→ **EXCERPT PROVIDED**:
########

Sharon J., MA
Imagine holding your nose and trying to breathe through a straw. That’s what it’s like to live day-to-day with COPD.
A chronic progressive disease like COPD not only robs you of your ability to draw life-sustaining breath, but it can also be disruptive to families. I have been very fortunate. I thank heaven for the love and support from my husband Robert. I wouldn't be as well as I am today without him.
Robert and I had just gotten married in 1999 when I was first diagnosed with COPD and asthma. I had been at the doctor's office for a check-up where a small device was placed on my fingertip to check my oxygen levels. Before I even knew what was happening, the doctor was calling the ambulance— my oxygen levels were that low.
In the ER, my lips and nails were blue. This was my first real awareness of just how bad my lungs had become. It was a life-changing wake up call. I've been on oxygen around-the-clock since 2001.
Robert does all of the cooking, cleaning and shopping. I can't be around crowds for fear of picking up a germ and becoming even sicker than I already am. I try to keep a sense of humor about my condition, but lung disease is very challenging.
Over the years, the many steroid medications I've had to take have also damaged my bones. Both my hips and both shoulder joints have been replaced. I've also had a back operation due to degenerative disc disease…all of this due to the medication that keeps me alive.
When I was growing up, my dad was an undertaker. I worked as a hairdresser. I was always around a lot of toxic chemicals. All of us smoked too. Later in life, both of my parents had lung problems. My mother died of lung cancer and my dad died of emphysema.

########

→ **DATA BLOCK**:
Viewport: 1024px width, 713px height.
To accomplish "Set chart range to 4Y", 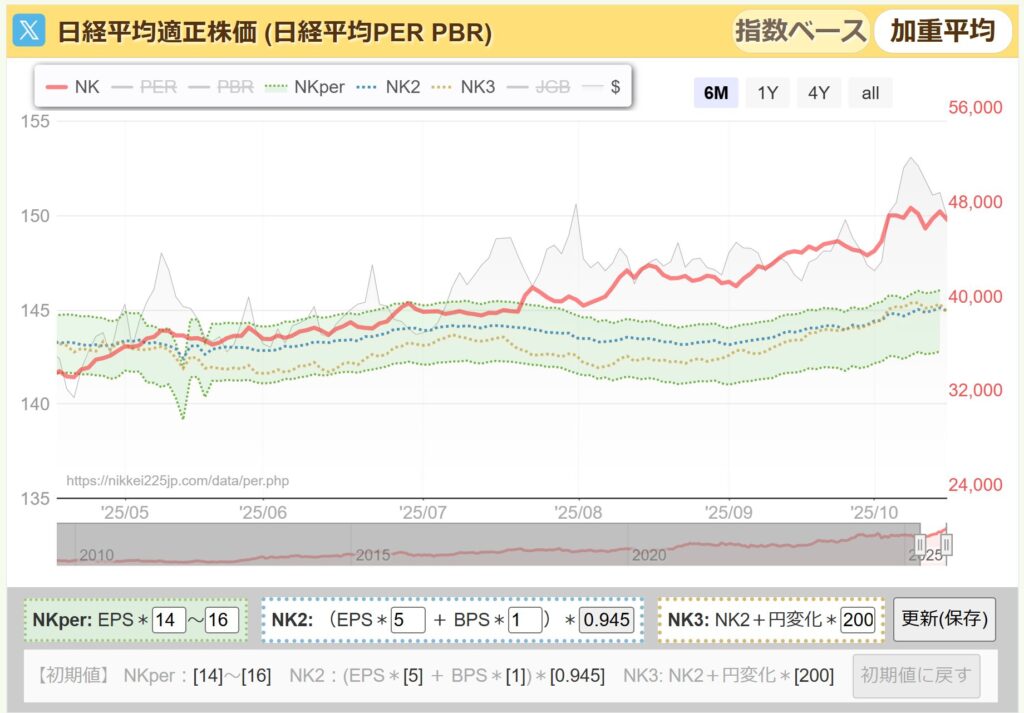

########

→ **INSTRUCTIONS**:
a - Print the stretch of the COPD account from "Robert and I" through "is very challenging.".
b - Summarize the COPD account in two sentences.
c - Resume the COPD account after its last sentence.
None of the data is needed for this work.

→ **RESPONSES IN ORDER**:
a -
Robert and I had just gotten married in 1999 when I was first diagnosed with COPD and asthma. I had been at the doctor's office for a check-up where a small device was placed on my fingertip to check my oxygen levels. Before I even knew what was happening, the doctor was calling the ambulance— my oxygen levels were that low.
In the ER, my lips and nails were blue. This was my first real awareness of just how bad my lungs had become. It was a life-changing wake up call. I've been on oxygen around-the-clock since 2001.
Robert does all of the cooking, cleaning and shopping. I can't be around crowds for fear of picking up a germ and becoming even sicker than I already am. I try to keep a sense of humor about my condition, but lung disease is very challenging.

b - The writer was diagnosed with COPD and asthma in 1999 after a check-up showed dangerously low oxygen levels, has been on oxygen around the clock since 2001, and depends on husband Robert for the cooking, cleaning and shopping. Steroid medications have also damaged the writer's bones, leading to replaced hips and shoulder joints and a back operation, and the writer grew up around toxic chemicals and smoking, with both parents later having lung problems.

c -
Chemicals and smoking are major factors in lung disease, but outdoor air pollution is a concern too. It doesn't matter where you live; in reality, there is no such thing as clean, fresh air. On days when the air quality index reaches unhealthy levels, I can't go outside at all, because my symptoms could quickly escalate and my airways could close up.
Summer in Cape Cod means lots of vacationers coming to our area and major traffic congestion on our roadways. All the extra toxins in the air from tailpipe exhaust can be deadly to people like myself with lung disease. I can control my indoor air quality with air purifiers, but I can't control the outdoor air. I like to say, "God doesn't use a vacuum cleaner."
It's time for our legislators to take a stand on behalf of all of us who value our health. Legislation to clean up gasoline and reduce vehicle emissions from cars and trucks is absolutely a move in the right direction.